# Aim of the task:
Return the lines of the data below, from the one containing "Viewport: 1023px width, 598px" through the very last, exactly and with both ends included; no pictures.

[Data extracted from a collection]
>>

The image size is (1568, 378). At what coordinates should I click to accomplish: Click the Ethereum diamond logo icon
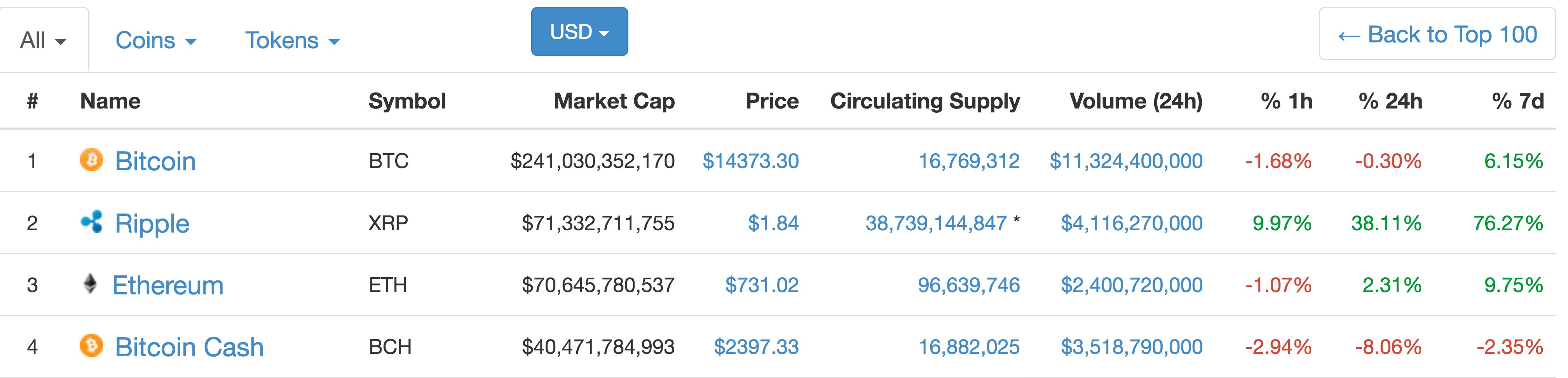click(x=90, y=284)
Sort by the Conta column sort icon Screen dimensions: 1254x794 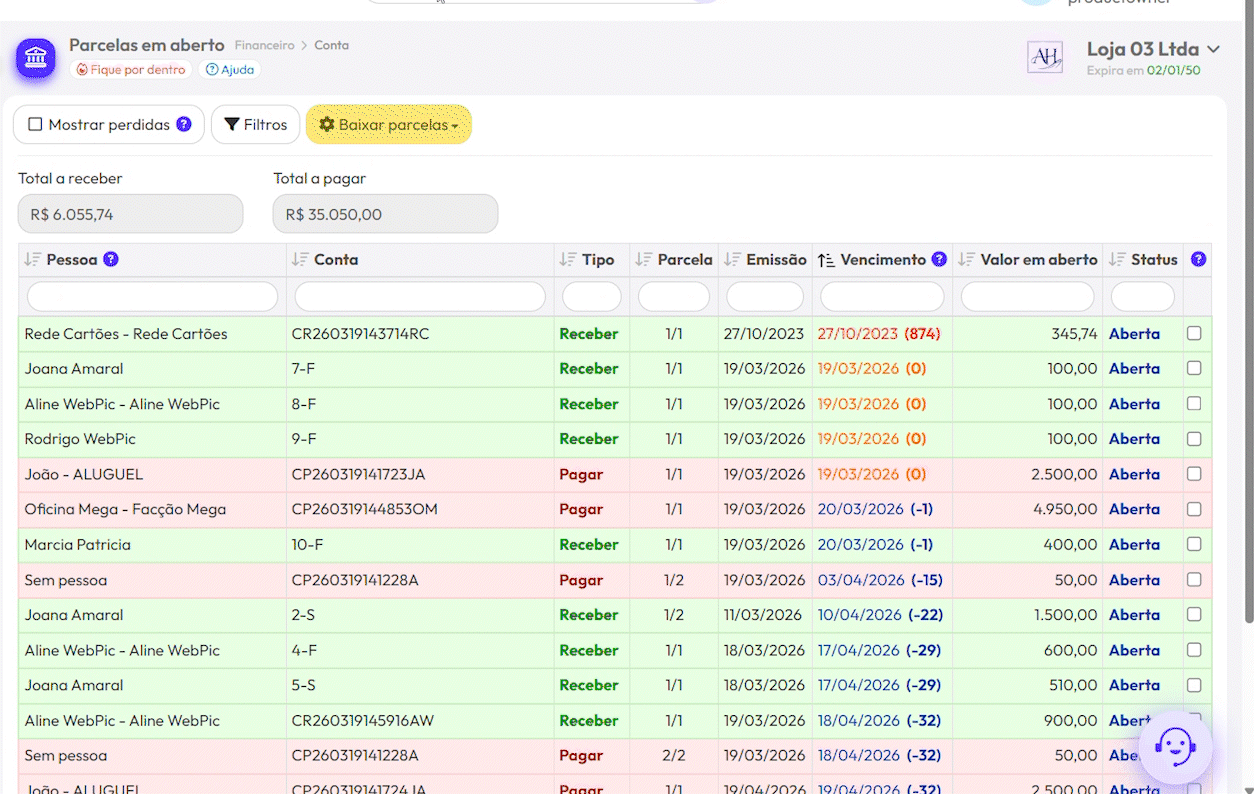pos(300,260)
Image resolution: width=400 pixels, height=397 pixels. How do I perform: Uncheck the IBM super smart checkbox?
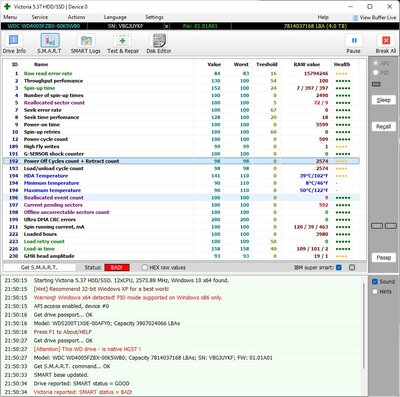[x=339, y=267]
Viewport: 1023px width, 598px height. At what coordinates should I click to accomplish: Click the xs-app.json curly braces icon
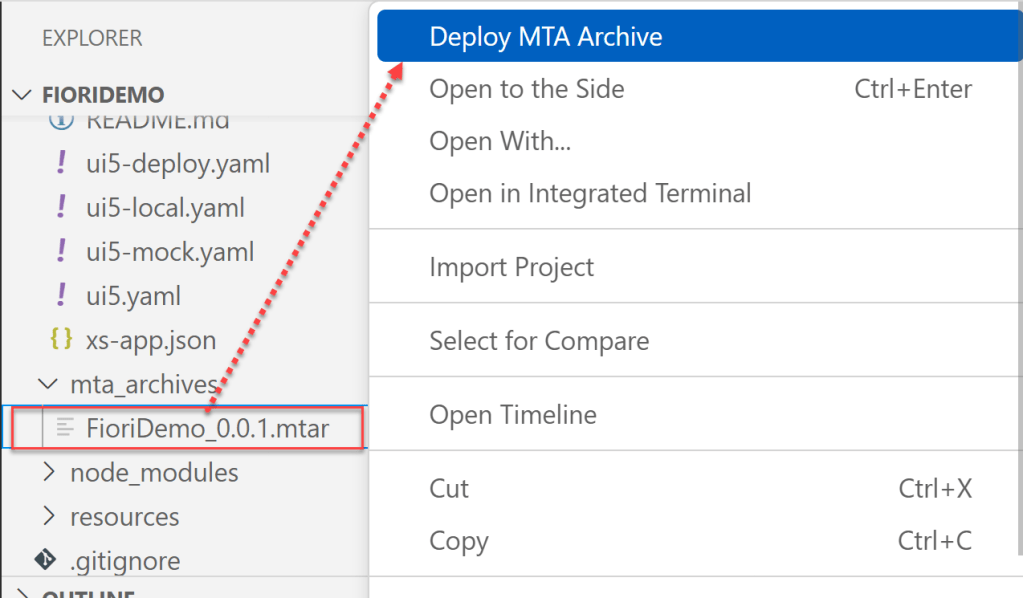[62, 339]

<<

# Exercise output:
Viewport: 1023px width, 598px height. At what coordinates should I click to accomplish: Click the xs-app.json curly braces icon
[62, 339]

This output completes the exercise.